Mechanistic Investigation into Modern Catalytic Reactions

现代催化反应的机理研究

• 批准号: 10685545
• 负责人: Jennifer Hirschi
• 金额: $ 29.65万
• 依托单位: STATE UNIVERSITY OF NY,BINGHAMTON
• 依托单位国家: 美国
• 财政年份: 2022
• 资助国家: 美国
• 起止时间: 2022-09-01 至 2027-08-31
• 项目状态: 未结题
• 来源: https://reporter.nih.gov/project-details/10685545
• 关键词: Address; Area; Benchmarking; Calibration; Catalysis; Chemicals; Complex; Cytochrome P450; Detection; Development; Directed Molecular Evolution; Engineering; Enzymes; Event; Geometry; Heme; Investigation; Isotopes; Kinetics; Light; Measurement; Medicine; Methodology; Methods; Modernization; Outcome; Pharmacologic Substance; Reaction; Research; System; Techniques; Theoretical Studies; Visible Radiation; carbene; experimental study; insight; nitrene; novel; programs; rational design; simulation; virtual

Project Summary: Mechanistic understanding of emerging catalytic methodologies is an important factor in the successful application of novel transformations to the synthesis of pharmaceuticals and other high- value chemicals.

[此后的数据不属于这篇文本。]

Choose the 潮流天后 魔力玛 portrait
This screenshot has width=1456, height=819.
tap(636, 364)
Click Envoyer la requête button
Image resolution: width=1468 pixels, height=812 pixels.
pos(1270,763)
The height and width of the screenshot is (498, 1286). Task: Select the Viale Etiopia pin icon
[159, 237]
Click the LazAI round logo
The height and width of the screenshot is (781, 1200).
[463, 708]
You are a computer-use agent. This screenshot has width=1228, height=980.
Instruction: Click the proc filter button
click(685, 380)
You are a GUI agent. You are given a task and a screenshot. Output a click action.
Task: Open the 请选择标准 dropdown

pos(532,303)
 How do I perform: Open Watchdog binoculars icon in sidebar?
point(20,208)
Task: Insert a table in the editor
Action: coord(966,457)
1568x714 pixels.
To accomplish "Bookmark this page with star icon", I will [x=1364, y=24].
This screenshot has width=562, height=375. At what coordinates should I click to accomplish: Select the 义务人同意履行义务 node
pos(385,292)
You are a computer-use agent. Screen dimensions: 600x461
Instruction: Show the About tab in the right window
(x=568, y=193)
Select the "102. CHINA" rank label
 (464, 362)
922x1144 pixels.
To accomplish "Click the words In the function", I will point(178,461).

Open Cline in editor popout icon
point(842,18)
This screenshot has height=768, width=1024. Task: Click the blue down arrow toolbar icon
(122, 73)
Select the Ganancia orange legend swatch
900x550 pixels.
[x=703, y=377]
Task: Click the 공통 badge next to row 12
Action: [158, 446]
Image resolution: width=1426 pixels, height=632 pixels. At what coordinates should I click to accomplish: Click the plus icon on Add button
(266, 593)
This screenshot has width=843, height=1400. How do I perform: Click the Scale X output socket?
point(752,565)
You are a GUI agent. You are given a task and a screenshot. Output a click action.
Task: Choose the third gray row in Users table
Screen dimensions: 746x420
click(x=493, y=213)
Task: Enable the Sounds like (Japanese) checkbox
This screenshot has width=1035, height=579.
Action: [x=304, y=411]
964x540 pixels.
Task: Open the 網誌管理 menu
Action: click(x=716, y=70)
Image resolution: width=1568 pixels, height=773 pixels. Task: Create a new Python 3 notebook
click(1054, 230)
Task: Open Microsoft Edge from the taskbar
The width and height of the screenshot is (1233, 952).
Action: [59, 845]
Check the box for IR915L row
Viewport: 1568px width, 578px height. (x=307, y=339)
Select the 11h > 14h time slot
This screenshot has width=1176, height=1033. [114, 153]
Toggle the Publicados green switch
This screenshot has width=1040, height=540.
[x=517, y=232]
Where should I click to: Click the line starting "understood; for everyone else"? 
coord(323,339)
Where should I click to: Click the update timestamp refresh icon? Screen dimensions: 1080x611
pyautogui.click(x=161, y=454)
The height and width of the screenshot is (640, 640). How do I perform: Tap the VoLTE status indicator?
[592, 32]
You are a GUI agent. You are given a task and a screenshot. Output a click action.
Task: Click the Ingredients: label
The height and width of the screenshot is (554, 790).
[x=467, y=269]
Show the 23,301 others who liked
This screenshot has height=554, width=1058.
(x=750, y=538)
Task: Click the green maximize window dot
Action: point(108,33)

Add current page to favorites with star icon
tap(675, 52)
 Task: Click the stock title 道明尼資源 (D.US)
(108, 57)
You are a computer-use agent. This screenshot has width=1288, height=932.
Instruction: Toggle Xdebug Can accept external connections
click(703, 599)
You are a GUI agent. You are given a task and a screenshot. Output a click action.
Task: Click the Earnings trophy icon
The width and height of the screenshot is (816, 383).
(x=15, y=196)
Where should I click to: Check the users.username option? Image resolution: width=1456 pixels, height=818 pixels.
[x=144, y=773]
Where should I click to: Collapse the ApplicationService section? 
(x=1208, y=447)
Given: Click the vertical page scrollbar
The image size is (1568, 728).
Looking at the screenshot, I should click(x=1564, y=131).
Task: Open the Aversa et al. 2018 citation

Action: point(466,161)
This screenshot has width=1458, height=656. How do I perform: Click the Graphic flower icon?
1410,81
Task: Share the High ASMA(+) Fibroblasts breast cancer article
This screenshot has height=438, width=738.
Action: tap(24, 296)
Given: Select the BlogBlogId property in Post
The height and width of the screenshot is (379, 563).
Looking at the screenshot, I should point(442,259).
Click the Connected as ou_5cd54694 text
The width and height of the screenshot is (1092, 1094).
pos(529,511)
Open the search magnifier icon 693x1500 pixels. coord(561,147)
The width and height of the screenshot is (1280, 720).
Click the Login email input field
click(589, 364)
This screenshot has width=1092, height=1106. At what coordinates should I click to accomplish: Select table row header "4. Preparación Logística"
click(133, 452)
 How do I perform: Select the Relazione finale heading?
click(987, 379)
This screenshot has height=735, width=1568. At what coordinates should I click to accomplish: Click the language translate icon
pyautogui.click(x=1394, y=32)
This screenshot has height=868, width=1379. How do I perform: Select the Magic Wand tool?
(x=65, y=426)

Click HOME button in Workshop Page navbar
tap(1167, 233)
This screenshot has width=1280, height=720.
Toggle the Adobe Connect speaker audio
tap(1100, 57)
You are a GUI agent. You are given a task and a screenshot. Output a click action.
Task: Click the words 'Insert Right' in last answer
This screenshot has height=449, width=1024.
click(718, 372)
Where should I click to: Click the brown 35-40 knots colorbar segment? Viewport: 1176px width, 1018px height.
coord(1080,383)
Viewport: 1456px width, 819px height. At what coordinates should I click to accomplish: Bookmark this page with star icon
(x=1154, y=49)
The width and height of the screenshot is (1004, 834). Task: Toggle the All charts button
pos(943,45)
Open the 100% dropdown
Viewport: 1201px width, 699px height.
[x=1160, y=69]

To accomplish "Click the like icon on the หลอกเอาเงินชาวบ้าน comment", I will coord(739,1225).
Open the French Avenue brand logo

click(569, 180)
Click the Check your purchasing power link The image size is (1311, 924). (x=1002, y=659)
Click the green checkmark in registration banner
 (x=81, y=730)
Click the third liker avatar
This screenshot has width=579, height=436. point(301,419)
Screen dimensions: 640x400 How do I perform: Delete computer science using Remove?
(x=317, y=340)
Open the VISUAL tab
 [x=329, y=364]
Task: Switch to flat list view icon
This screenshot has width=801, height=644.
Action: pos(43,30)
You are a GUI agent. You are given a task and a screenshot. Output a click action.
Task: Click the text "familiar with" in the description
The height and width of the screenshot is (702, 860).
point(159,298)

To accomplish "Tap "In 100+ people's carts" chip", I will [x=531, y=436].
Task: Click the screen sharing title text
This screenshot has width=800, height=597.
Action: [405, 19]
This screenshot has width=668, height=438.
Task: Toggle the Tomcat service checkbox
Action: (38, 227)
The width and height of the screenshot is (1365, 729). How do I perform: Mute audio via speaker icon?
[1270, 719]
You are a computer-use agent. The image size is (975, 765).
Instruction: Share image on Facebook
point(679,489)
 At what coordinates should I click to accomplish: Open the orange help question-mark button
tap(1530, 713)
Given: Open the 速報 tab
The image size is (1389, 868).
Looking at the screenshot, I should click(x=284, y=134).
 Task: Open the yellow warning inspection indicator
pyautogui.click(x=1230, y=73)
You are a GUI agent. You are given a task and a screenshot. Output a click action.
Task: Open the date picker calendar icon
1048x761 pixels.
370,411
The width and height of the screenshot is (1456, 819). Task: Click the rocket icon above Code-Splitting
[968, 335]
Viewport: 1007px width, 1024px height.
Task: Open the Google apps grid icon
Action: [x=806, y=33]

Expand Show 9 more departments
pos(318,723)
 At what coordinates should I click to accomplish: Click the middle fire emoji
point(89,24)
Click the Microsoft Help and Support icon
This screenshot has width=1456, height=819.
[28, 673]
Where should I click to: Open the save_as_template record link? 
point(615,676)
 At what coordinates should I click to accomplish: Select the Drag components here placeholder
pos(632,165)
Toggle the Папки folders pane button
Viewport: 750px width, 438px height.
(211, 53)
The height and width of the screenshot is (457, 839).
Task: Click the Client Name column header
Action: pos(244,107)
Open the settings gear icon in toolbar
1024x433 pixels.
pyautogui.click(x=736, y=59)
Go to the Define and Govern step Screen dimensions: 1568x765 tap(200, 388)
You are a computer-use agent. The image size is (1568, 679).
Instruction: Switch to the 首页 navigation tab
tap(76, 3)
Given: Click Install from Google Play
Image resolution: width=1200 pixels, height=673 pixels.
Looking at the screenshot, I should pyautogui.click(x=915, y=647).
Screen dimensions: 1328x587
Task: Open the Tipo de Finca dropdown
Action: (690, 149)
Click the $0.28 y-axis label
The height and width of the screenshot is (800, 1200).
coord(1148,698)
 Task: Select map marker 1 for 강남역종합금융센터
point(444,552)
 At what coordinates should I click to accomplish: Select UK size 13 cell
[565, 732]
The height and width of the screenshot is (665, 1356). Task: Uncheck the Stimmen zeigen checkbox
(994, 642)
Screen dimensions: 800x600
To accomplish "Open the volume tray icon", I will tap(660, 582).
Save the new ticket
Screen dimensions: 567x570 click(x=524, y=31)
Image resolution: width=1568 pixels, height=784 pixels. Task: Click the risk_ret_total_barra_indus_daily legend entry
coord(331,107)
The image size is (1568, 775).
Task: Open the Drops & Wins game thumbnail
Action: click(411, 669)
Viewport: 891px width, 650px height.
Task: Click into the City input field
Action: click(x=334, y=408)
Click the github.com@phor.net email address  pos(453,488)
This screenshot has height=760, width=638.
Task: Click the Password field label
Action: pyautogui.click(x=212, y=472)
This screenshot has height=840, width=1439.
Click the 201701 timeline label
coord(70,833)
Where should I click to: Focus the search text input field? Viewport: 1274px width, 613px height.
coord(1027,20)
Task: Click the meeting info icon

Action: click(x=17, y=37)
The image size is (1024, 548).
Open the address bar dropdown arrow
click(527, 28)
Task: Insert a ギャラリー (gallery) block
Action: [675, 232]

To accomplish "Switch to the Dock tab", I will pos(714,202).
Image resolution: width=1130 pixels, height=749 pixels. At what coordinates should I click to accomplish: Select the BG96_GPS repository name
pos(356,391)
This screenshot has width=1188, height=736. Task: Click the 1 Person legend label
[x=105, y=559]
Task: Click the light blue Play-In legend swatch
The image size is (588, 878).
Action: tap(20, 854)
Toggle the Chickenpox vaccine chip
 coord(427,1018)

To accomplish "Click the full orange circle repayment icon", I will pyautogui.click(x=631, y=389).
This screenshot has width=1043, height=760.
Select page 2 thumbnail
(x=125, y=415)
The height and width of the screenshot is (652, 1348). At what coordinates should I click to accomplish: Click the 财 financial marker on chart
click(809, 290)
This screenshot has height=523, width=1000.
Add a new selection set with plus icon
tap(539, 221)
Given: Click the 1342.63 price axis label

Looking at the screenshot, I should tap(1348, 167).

Despite this, there is a significant lag between new reaction discovery and its mechanistic description. This research program addresses this challenge in two important areas of contemporary catalysis – photoredox catalysis and biocatalysis by engineered enzymes. Photocatalysts harness the power of visible light to generate highly reactive radical intermediates that can be strategically channeled to participate in a variety of valuable bond-formations. There are a variety of photophysical approaches for the detection and characterization of these open-shell intermediates. However, experimental probes of the transition state geometry, of key bond-forming and bond-breaking events in photoredox catalysis, are virtually non-existent. In this context, this research program establishes 13C kinetic isotope effects as the elusive experimental probe of the transition state geometry of photoredox reactions. In addition to shedding light on these complex reaction mechanisms, this measurement serves as an important experimental benchmark to calibrate theoretical methods to accurately evaluate the rate- and selectivity-determining steps in these reactions. Directed evolution of cytochromes P450 has led to the discovery of carbene- and nitrene-transfer activity of these heme-containing enzymes. Mechanistic investigations of these systems have largely been limited to theoretical studies due to the inherent challenges associated with conducting standard physical organic experiments in enzymatic systems. This program utilizes a newly developed intramolecular 13C kinetic isotope effect technique along with classical kH/kD experiments to gain insight into the transition state geometry of C–C and C–N bond-forming steps in these reactions. High-level QM/MM calculations and MD simulations are also utilized to interpret experimental findings and understand the origin of selectivity in these biocatalytic reactions.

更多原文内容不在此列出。